Die vom OGH in seinen Beschlüssen vom 20. Juni 1989, 10 Ob S 21/88 (=SSV-NF 3/117) und 10 Ob S 235/88, in diesem Zusammenhang ins Treffen geführten Erkenntnisse des Verwaltungsgerichtshofes, in denen das Vorliegen einer VERWALTUNGSSACHE und damit die Zuständigkeit des Landeshauptmannes als Einspruchsbehörde bejaht wurde, beziehen sich auf die verfahrensrechtliche Frage der Zulässigkeit des Richtigstellungsantrages: Wurde die Zulässigkeit des Antrages nach § 101 ASVG verneint und der Antrag damit zurückgewiesen, so wurde eine der eigentlichen Leistungssache vorgelagerte rein verfahrensrechtliche Hauptfrage entschieden, die den Verwaltungssachen im Sinne des § 355 ASVG zuzurechnen ist. Demgegenüber handelt es sich bei der - auch im Beschwerdefall vorliegenden - Frage der Begründetheit des Antrages um die Frage des "Ob" eines Anspruches und damit um eine Leistungssache im Sinne des § 354 ASVG.

Wie der Verwaltungsgerichtshof in seinem (vom Beschwerdeführer zitierten) Erkenntnis vom 16. Juni 1992, Zl. 89/08/0264, ausführlich dargelegt hat, hält er an seiner Rechtsauffassung fest, daß zwar gegen Bescheide des Versicherungsträgers, mit denen die Unzulässigkeit eines Antrages nach § 101 ASVG ausgesprochen wurde, gemäß § 355 ASVG in Verbindung mit § 412 ASVG der Verwaltungsweg durch Einspruch an den Landeshauptmann eröffnet ist, Bescheide hingegen, mit denen im Sinne der Unbegründetheit des Antrages erkannt wird, zu den Leistungssachen im Sinne des § 354 Z. 1 ASVG gehören, gegen die Klage gemäß § 65 Abs. 1 ASGG zu erheben ist (vgl. auch die Erkenntnisse vom 16. März 1993, Zl. 91/08/0062 und ZL. 91/08/0079).

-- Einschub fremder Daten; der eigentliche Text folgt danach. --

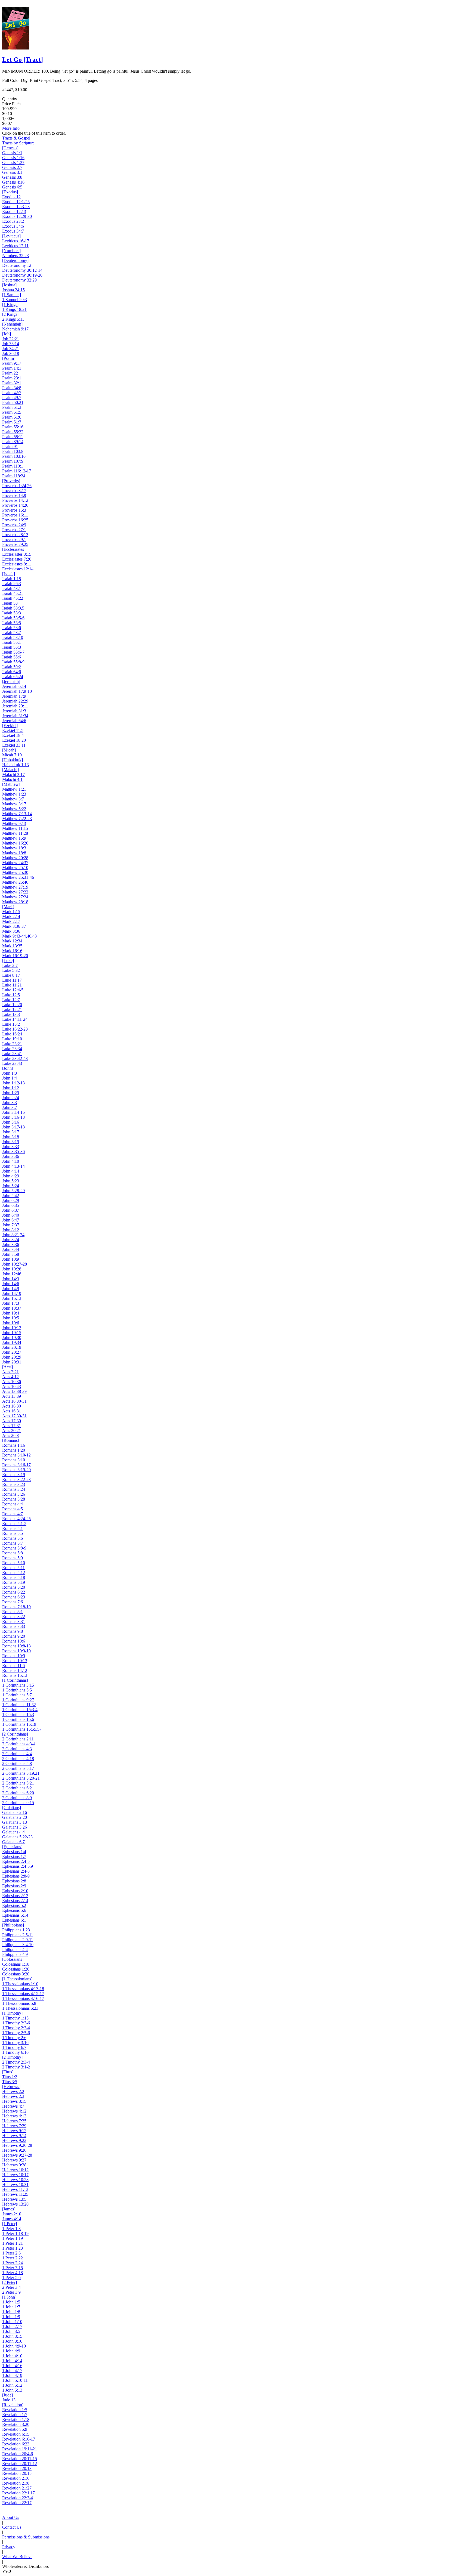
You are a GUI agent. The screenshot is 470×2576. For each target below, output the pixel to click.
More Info (11, 128)
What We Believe (17, 2556)
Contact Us (11, 2527)
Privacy (8, 2546)
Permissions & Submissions (26, 2537)
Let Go (22, 59)
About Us (10, 2517)
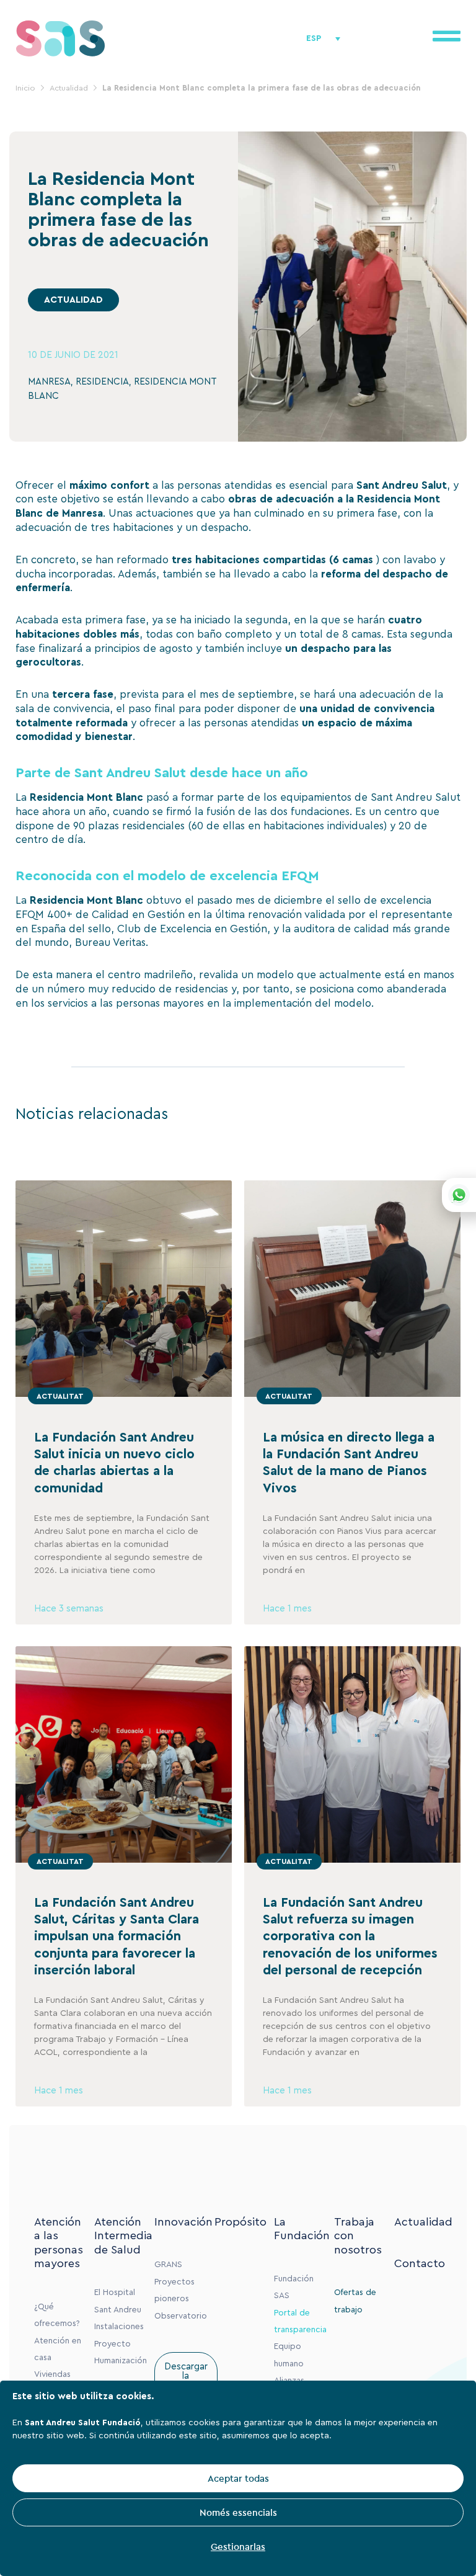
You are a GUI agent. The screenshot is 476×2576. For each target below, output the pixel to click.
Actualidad (423, 2221)
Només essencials (238, 2512)
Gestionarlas (238, 2546)
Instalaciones (119, 2326)
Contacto (419, 2263)
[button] (73, 299)
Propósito (240, 2221)
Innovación (183, 2221)
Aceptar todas (238, 2478)
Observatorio (180, 2316)
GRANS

Aufgrund dieser Erwägungen ergibt sich, daß die belangte Behörde im vorliegenden Fall über eine Leistungssache entschieden hat, zu der sie nicht zuständig war.

Der angefochtene Bescheid war daher gemäß § 42 Abs. 2 Z. 2 VwGG aufzuheben.

Der Beschwerdeführer wird auf die Möglichkeit einer Anrufung des Verfassungsgerichtshofes gemäß Art. 138 Abs. 1 B-VG verwiesen.

Die Entscheidung über den Aufwandersatz gründet sich auf die §§ 47 ff VwGG in Verbindung mit der Verordnung des Bundeskanzlers BGBl. Nr. 104/1991. Das Kostenmehrbegehren war im Hinblick auf die bestehende sachliche Abgabenfreiheit (§ 110 ASVG) abzuweisen.